SET PROBLEM - Locate each line in the listing below that contains the string "Task" and copy those lines out in full.

RECORDS SUPPLIED -
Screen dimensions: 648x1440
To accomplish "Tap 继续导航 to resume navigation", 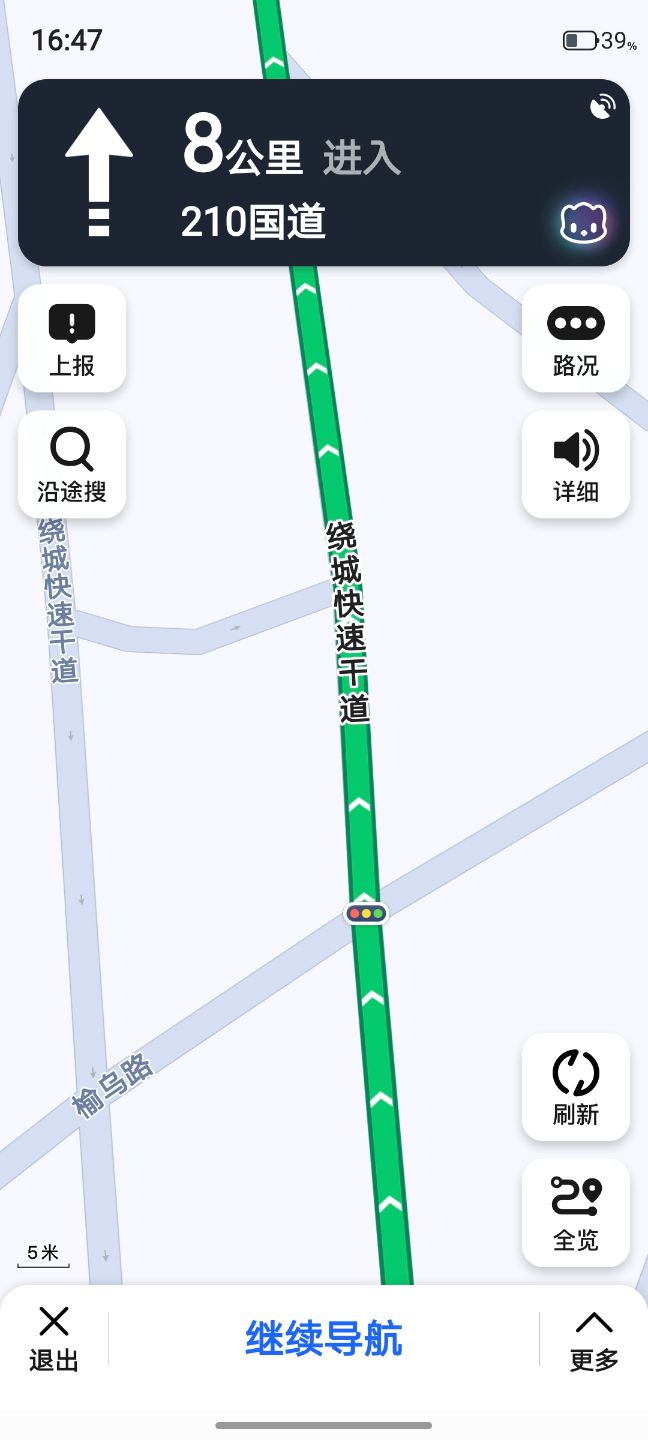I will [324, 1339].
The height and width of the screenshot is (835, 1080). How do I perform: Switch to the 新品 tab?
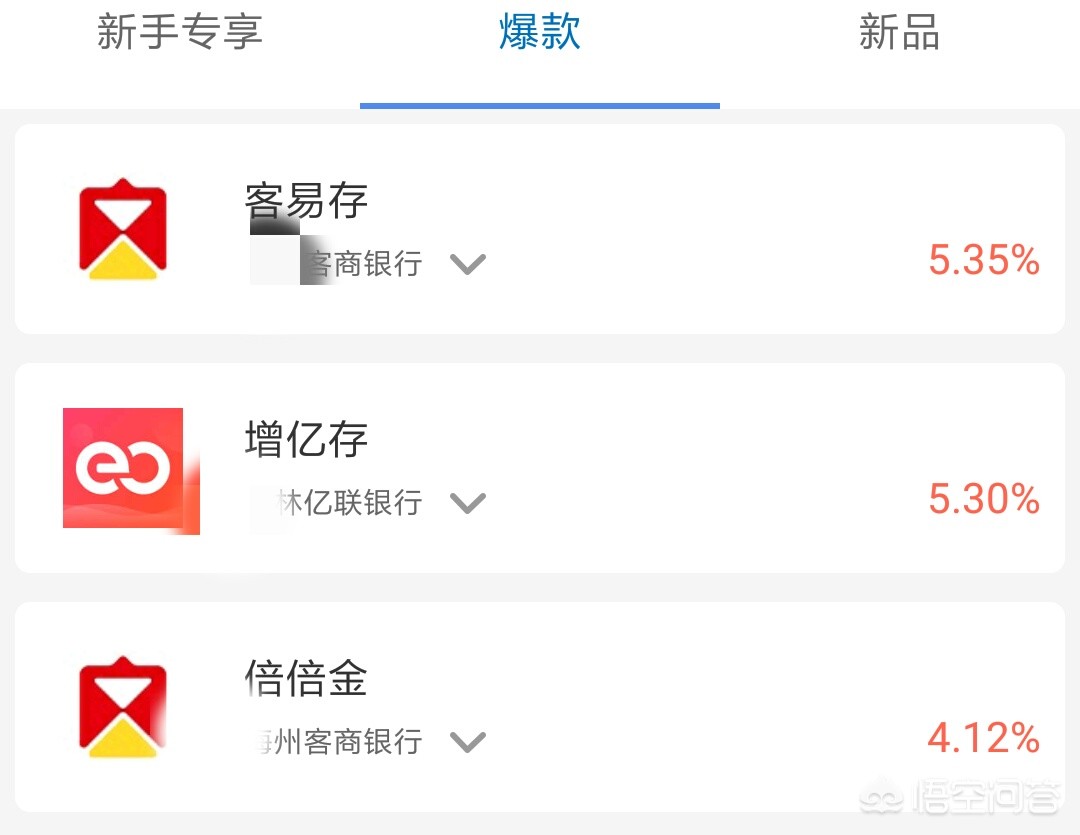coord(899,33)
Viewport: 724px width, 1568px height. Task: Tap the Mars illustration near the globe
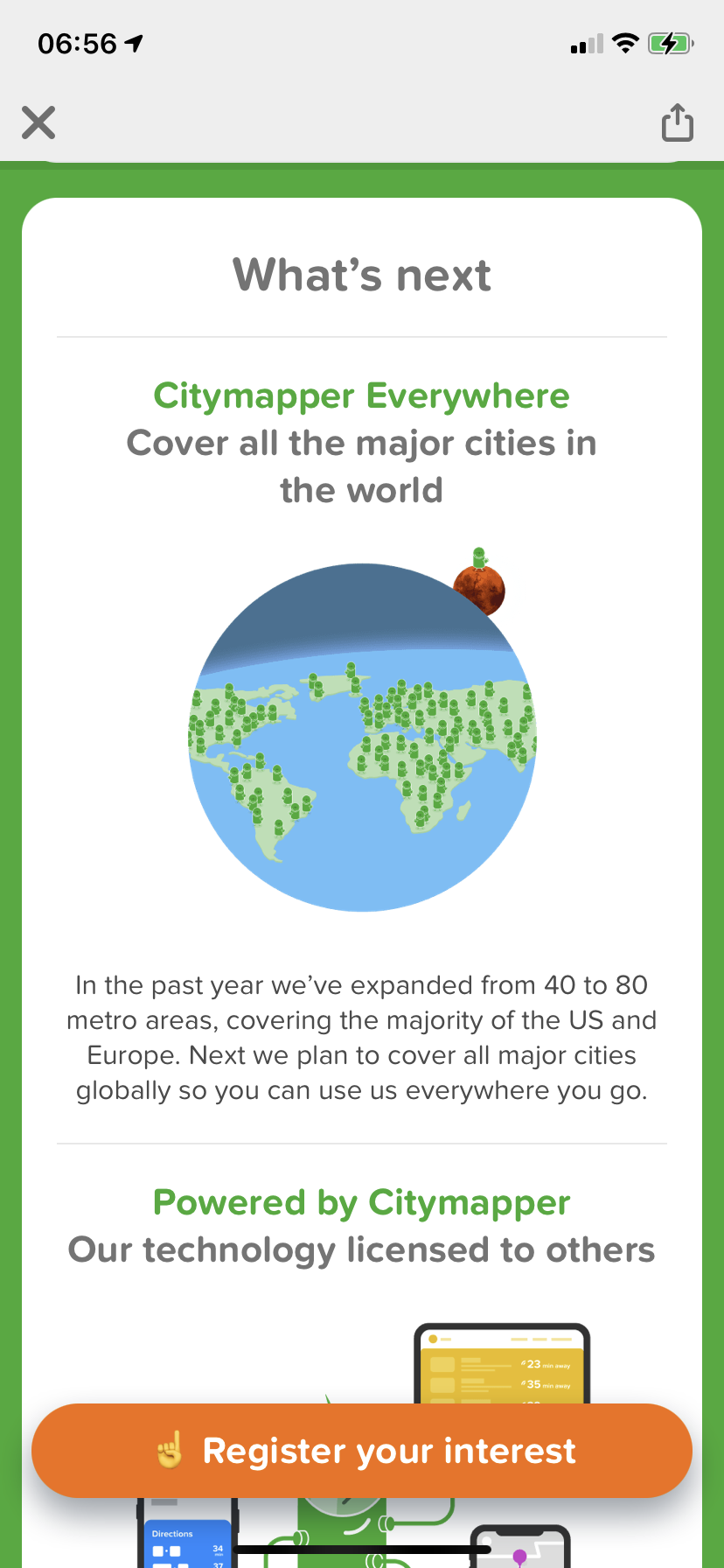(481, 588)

...

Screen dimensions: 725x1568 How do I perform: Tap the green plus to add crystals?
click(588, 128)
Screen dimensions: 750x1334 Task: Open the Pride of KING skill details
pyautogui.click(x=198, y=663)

FINAL RESULT -
Viewport: 724px width, 1568px height. Task: Tap the Mars illustration near the globe
Screen dimensions: 750x1334 Task: Open the Pride of KING skill details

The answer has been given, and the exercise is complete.